**WHAT YOU ARE ASKED TO DO:**
For every entry below, retype it exactly as it reads.

**DATA FOR THIS EXERCISE:**
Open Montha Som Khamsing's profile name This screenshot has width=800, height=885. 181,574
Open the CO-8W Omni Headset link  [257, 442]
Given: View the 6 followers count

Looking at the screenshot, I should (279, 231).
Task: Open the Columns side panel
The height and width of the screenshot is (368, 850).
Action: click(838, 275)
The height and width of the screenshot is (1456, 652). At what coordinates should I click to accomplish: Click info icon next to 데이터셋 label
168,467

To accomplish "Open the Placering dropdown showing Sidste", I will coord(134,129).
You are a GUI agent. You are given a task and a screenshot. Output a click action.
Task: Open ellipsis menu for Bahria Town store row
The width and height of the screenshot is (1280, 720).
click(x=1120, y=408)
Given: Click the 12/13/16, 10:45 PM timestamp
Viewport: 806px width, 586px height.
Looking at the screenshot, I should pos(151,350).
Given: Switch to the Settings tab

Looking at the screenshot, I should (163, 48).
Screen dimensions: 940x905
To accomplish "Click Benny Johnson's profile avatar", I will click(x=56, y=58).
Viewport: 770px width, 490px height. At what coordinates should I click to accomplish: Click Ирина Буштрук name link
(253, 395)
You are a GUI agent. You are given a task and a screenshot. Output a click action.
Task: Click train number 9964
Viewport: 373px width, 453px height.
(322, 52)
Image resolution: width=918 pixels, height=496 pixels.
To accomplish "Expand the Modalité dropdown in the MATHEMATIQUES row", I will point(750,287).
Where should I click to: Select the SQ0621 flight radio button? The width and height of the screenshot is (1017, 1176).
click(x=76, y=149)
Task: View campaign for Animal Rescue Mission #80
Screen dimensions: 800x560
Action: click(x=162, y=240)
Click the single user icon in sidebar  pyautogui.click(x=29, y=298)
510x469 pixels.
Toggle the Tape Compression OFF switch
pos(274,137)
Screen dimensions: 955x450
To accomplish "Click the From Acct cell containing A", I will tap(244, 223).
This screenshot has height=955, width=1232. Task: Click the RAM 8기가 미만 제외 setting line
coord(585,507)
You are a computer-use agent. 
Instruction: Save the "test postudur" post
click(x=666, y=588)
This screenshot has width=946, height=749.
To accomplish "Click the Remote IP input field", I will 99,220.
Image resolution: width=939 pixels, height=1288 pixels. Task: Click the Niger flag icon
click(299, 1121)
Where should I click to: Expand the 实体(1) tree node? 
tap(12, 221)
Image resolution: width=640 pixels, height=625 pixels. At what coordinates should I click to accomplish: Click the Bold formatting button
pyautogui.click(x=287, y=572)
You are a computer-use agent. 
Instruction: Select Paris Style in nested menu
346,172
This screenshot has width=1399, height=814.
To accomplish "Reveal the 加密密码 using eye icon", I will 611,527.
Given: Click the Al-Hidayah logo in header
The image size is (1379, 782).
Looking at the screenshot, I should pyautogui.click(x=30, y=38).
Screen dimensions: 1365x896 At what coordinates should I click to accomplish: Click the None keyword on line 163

**COMPLETED TASK:**
Open Montha Som Khamsing's profile name This screenshot has width=800, height=885. 181,574
Open the CO-8W Omni Headset link  [257, 442]
Given: View the 6 followers count

Looking at the screenshot, I should (279, 231).
Task: Open the Columns side panel
The height and width of the screenshot is (368, 850).
Action: click(838, 275)
The height and width of the screenshot is (1456, 652). At what coordinates should I click to accomplish: Click info icon next to 데이터셋 label
168,467

To accomplish "Open the Placering dropdown showing Sidste", I will coord(134,129).
You are a GUI agent. You are given a task and a screenshot. Output a click action.
Task: Open ellipsis menu for Bahria Town store row
The width and height of the screenshot is (1280, 720).
click(x=1120, y=408)
Given: Click the 12/13/16, 10:45 PM timestamp
Viewport: 806px width, 586px height.
Looking at the screenshot, I should pos(151,350).
Given: Switch to the Settings tab

Looking at the screenshot, I should (163, 48).
Screen dimensions: 940x905
To accomplish "Click Benny Johnson's profile avatar", I will click(x=56, y=58).
Viewport: 770px width, 490px height. At what coordinates should I click to accomplish: Click Ирина Буштрук name link
(253, 395)
You are a GUI agent. You are given a task and a screenshot. Output a click action.
Task: Click train number 9964
Viewport: 373px width, 453px height.
(322, 52)
Image resolution: width=918 pixels, height=496 pixels.
To accomplish "Expand the Modalité dropdown in the MATHEMATIQUES row", I will point(750,287).
Where should I click to: Select the SQ0621 flight radio button? The width and height of the screenshot is (1017, 1176).
click(x=76, y=149)
Task: View campaign for Animal Rescue Mission #80
Screen dimensions: 800x560
Action: click(x=162, y=240)
Click the single user icon in sidebar  pyautogui.click(x=29, y=298)
510x469 pixels.
Toggle the Tape Compression OFF switch
pos(274,137)
Screen dimensions: 955x450
To accomplish "Click the From Acct cell containing A", I will tap(244, 223).
This screenshot has height=955, width=1232. Task: Click the RAM 8기가 미만 제외 setting line
coord(585,507)
You are a computer-use agent. 
Instruction: Save the "test postudur" post
click(x=666, y=588)
This screenshot has width=946, height=749.
To accomplish "Click the Remote IP input field", I will 99,220.
Image resolution: width=939 pixels, height=1288 pixels. Task: Click the Niger flag icon
click(299, 1121)
Where should I click to: Expand the 实体(1) tree node? 
tap(12, 221)
Image resolution: width=640 pixels, height=625 pixels. At what coordinates should I click to accomplish: Click the Bold formatting button
pyautogui.click(x=287, y=572)
You are a computer-use agent. 
Instruction: Select Paris Style in nested menu
346,172
This screenshot has width=1399, height=814.
To accomplish "Reveal the 加密密码 using eye icon", I will 611,527.
Given: Click the Al-Hidayah logo in header
The image size is (1379, 782).
Looking at the screenshot, I should pyautogui.click(x=30, y=38).
Screen dimensions: 1365x896 At what coordinates should I click to accomplish: Click the None keyword on line 163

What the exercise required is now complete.